Petrina Francis, Staff Reporter

Opposition Spokesman on Education, Andrew Holness, says if the Government is to introduce compulsory school attendance, it would have to remove school fees and strengthen the social welfare programmes.

On Sunday, Prime Minister Portia Simpson Miller announced at the 68th annual conference of the People's National Party (PNP) that her Government was moving towards compulsory school attendance.

Currently, the national rate for school attendance is 78 per cent.

"How you going to learn if you are not in school? This is an abuse of children's rights," Mrs. Simpson Miller declared.

Special provisions

"We cannot allow poor people to be punished because their economic and social circumstances prevent them from sending their children to school. So special provisions are being made to deal with cases of real hardships," Mrs. Simpson Miller said.

"If there is an obligatory fee, attendance cannot be compulsory," Mr. Holness told The Gleaner.

According to him, even if legislation exists, parents could argue that they could not afford to pay the tuition fee to send their children to school.

Major concerns

Meanwhile, Hopeton Henry, president of the Jamaica Teachers' Association (JTA), said compulsory education was "a good move, but there has to be a policy framework and the streamlining of the PATH (Programme for the Advancement of Health and Educa-tion) programme." Sylvester Anderson, president of the National Parent-Teacher Association, echoed similar sentiments.

"It is a good move, but it depends on what policy is going to be put in place to ensure that compulsory attendance will work," Mr. Anderson said.

Maxine Henry-Wilson, Minister of Education and Youth, said the Government is in the process of reviewing legislation in order to implement compulsory school attendance.

In 1982, compulsory attendance was introduced in two pilot parishes, St. Thomas and Trelawny, by then Minister of Education, Dr. Mavis Gilmore.

Giving Parliament a progress report on the programme in June, 1983, Dr. Gilmore said there had been notable improvements in attendance in the first term, with the turnout at schools in both parishes going to as high as 85 per cent, where before the rate was less than 65 per cent.

She admitted that the attendance rate had fallen off during the second term, but remained above what obtained prior to the introduction of the programme.

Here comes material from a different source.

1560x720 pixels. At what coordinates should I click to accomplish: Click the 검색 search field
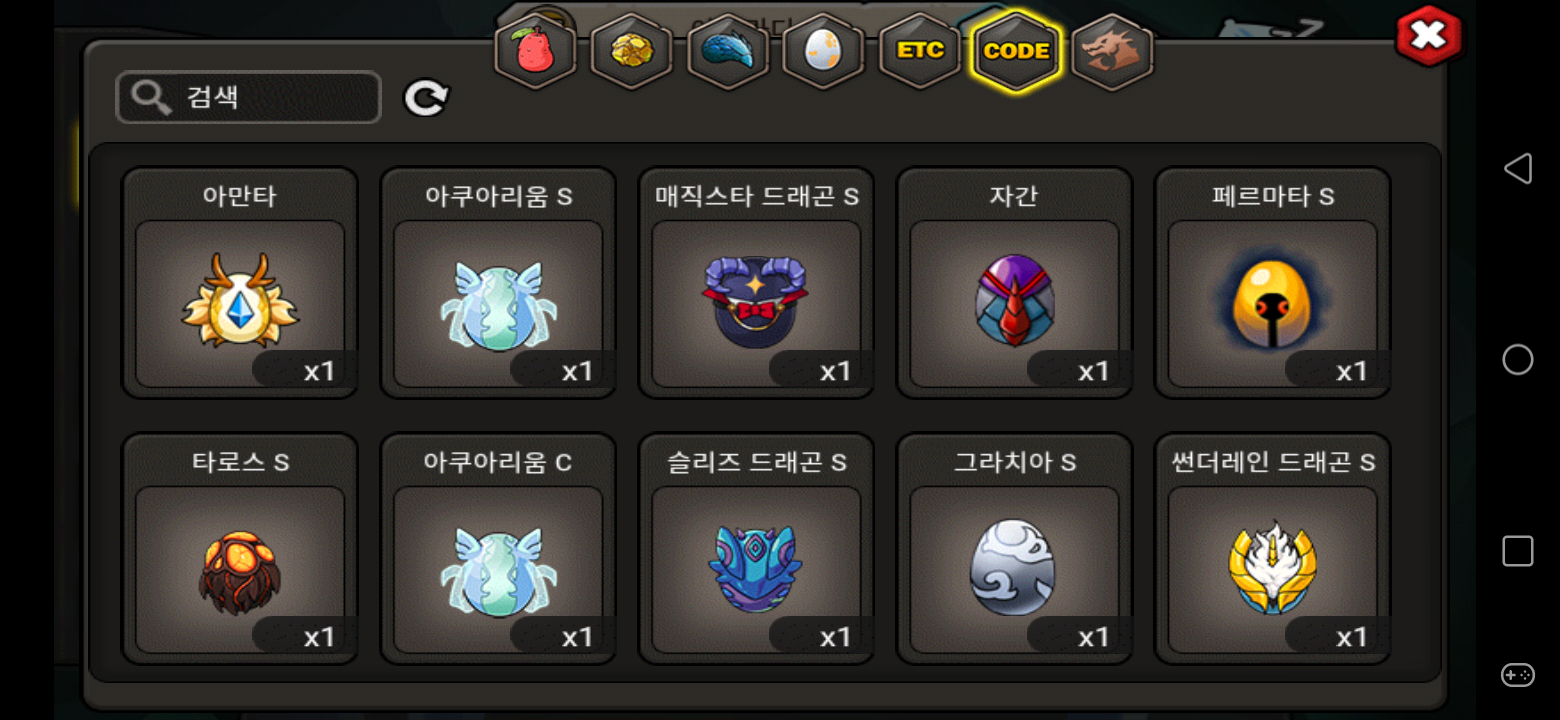[248, 97]
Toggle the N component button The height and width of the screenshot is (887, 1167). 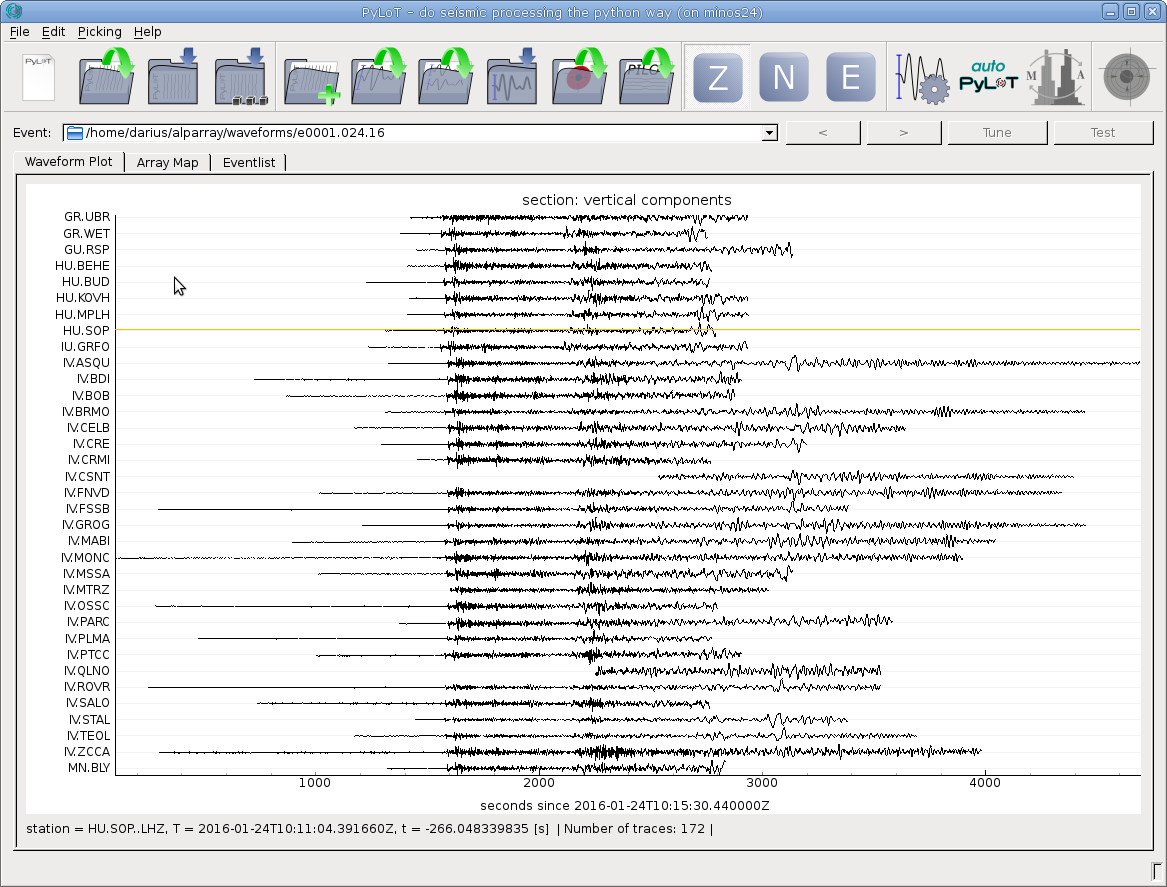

That effort was, however, not sustained. UNICEF, in a 1999 report, revealed that while almost every child in Jamaica was enrolled at primary school level from the age of six, full attendance 'remains a challenge'.

Financial problems and illnesses prevented 43.2 per cent and 25.5 per cent of households respectively, from sending their children to school for some period of time, the UNICEF report stated, adding that children of the poor were 'over-represented among the absentee population'.